How to complete this task:
Look through the material that follows and show every line with the string "computer".

Data to process:
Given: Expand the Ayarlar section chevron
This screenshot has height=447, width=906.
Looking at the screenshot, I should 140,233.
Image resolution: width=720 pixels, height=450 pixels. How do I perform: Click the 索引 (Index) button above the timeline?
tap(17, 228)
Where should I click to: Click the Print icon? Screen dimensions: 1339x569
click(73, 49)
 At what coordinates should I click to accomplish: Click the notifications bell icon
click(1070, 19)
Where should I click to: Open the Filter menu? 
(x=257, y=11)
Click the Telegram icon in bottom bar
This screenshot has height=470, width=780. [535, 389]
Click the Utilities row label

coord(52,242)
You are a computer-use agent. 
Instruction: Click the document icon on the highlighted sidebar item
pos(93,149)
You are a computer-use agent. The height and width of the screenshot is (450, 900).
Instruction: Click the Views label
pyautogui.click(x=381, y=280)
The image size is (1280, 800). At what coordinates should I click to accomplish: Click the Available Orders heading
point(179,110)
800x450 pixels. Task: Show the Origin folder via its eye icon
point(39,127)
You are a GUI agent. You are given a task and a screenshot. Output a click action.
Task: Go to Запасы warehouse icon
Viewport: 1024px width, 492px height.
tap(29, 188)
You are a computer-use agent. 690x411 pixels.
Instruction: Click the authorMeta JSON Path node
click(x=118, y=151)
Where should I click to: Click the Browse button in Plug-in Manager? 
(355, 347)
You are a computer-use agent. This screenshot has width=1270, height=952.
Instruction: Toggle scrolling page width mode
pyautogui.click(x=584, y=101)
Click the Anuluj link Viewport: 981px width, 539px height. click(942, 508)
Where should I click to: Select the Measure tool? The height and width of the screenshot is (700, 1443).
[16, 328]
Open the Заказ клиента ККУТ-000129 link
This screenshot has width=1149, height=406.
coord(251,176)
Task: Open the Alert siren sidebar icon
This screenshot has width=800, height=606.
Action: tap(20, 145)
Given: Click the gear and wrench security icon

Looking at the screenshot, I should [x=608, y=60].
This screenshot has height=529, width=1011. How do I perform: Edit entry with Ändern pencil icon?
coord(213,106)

Output for this task:
You are a computer-use agent. 
You are a computer-use agent. The height and width of the screenshot is (450, 900).
You are a computer-use agent. 690x411 pixels.
You are a computer-use agent. This screenshot has width=1270, height=952.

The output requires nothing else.